◆ Ejercicio a ◆
Responde estas preguntas con datos del fragmento que aparece más abajo:
(i) ¿Qué actor interpreta a Chris en Hunted?
(ii) ¿En qué película de Fritz Lang actuaría Jon Whiteley al año siguiente?
(iii) Según el segundo párrafo, además de protector o abusivo, ¿qué más puede ser el adulto?
______
Hunted (1952), de Charles Crichton, en cierta medida, puede verse como un antecedente de Un mundo perfecto (1993), de Clint Eastwood. aunque la relación entre un criminal y un niño, en este caso Chris (magnífico Dirk Bogarde) y Robbie (Jon Whiteley), remite a cierta tradición británica, bajo el influjo de la sombra alargada Dickensiana: la relación en Grandes esperanzas de Pip con el convicto fugado que se convertirá en benefactor con el paso de los años. Jon Whiteley protagonizaría al año siguiente Los contrabandistas de Moonfleet de Fritz Lang, en la que la relación de su personaje, John Mohune, con el que encarna Stewart Granger, Jeremy Fox, no varía en su proceso, una distancia o un rechazo inicial, que se tornará, progresivamente, afecto y complicidad, y concluye con el mar como escenario de sacrificio o muerte. Hayley Mills interpretaría también dos producciones británicas adscritas a esa ecuación, La bahía del tigre (1959), de J Lee Thompson, en la que establece complicidad con el autor de un asesinato del que ha sido testigo, y Cuando el viento silba (1961), de Bryan Forbes, en la que su personaje piensa que un convicto fugado es Jesucristo.
De un modo u otro, o en un grado u otro, la serie de obras citadas, narran un trayecto que afianza vínculos entre un niño con una figura en principio siniestra, o de cariz amenazante (o así la considera la sociedad), forjándose, en el proceso de conocimiento, un singular desvío que replantea la relación con el mundo adulto, como si se afirmara a través de la interacción con sus sombras una forma de desautorizar a los adultos y evidenciar sus inconsistencias, sus falacias, sus injusticias, a la vez que se propicia reconocerse en un desamparo, en la fragilidad, en la frustración e insatisfacción: el adulto puede ser protector (o abusivo), pero también puede ser compañero, cómplice, y sentirse también desamparado, o desorientado, o revelarse frágil a través de sus temblores, heridas o decepciones.
______
◆ Ejercicio b ◆
Recoge todas las filas que contengan la palabra "arrow".

Filas de un conjunto de datos de señalamiento:
______
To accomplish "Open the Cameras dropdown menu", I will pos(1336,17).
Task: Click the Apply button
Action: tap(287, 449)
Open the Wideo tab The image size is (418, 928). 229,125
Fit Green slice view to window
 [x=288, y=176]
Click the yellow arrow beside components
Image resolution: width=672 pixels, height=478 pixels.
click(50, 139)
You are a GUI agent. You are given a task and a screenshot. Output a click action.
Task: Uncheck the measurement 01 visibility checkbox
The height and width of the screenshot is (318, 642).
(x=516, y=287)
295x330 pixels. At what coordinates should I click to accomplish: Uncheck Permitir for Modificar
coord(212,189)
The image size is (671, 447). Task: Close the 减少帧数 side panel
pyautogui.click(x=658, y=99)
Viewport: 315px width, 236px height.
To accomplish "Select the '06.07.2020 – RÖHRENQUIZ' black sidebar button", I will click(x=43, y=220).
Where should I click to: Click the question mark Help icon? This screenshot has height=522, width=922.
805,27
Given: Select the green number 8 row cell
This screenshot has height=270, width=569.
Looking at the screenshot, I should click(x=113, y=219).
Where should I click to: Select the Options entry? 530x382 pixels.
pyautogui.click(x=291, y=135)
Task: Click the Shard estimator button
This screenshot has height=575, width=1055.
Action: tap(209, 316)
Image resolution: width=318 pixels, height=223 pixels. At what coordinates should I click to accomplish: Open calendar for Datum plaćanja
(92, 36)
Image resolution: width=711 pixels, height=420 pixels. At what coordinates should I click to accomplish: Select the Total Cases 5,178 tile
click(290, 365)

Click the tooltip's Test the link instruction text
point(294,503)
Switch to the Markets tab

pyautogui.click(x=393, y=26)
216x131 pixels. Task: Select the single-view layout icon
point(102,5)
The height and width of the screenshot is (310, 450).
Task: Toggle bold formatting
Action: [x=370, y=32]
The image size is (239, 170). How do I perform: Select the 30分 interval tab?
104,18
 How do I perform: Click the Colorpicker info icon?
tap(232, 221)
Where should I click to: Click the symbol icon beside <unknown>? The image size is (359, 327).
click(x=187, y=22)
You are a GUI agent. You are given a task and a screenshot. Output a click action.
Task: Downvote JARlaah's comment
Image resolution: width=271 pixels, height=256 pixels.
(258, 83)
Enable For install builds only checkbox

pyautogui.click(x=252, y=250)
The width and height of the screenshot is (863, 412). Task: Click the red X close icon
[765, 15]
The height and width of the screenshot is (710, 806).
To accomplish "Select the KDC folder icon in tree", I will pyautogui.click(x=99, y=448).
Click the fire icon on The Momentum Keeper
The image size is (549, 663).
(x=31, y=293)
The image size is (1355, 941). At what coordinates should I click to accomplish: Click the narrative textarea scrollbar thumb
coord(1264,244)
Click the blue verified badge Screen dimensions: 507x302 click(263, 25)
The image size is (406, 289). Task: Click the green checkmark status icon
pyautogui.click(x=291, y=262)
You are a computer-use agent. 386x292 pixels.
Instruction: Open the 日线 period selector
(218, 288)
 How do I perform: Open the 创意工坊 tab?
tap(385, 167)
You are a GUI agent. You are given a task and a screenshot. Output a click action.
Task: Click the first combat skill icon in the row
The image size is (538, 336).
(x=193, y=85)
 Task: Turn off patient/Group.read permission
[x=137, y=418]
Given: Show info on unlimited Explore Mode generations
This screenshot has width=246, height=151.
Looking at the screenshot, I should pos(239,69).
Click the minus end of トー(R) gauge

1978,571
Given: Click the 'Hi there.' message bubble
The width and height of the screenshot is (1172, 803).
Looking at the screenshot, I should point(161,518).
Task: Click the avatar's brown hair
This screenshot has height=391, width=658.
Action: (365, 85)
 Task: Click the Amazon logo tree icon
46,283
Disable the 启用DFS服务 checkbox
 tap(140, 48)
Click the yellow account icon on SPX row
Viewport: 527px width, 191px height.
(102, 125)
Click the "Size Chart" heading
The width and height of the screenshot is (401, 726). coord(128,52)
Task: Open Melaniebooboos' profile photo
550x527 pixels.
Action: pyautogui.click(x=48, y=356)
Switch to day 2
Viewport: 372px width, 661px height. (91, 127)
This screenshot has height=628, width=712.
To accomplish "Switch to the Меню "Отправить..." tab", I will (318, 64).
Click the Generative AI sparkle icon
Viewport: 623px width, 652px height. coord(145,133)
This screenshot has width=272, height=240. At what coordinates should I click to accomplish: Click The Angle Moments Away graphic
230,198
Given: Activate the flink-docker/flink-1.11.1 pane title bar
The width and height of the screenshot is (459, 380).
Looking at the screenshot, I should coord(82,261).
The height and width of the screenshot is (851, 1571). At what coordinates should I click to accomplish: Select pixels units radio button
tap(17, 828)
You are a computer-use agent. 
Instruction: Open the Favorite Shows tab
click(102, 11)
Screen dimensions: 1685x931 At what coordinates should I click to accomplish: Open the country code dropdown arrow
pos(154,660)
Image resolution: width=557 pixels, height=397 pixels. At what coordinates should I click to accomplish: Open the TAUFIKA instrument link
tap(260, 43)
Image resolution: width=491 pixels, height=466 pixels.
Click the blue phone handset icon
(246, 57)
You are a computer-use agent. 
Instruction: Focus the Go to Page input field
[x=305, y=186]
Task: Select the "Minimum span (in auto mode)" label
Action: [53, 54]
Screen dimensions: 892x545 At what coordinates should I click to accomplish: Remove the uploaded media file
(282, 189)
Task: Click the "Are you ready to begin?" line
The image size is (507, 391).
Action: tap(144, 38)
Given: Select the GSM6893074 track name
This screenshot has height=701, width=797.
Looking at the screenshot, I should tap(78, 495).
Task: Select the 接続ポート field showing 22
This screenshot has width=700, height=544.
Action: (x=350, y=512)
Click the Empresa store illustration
______
◆ Solución desarrollada a ◆
(i) Dirk Bogarde.
(ii) Los contrabandistas de Moonfleet.
(iii) Compañero y cómplice.

◆ Solución desarrollada b ◆
Click the yellow arrow beside components
Screen dimensions: 1685x931 At what coordinates should I click to accomplish: Open the country code dropdown arrow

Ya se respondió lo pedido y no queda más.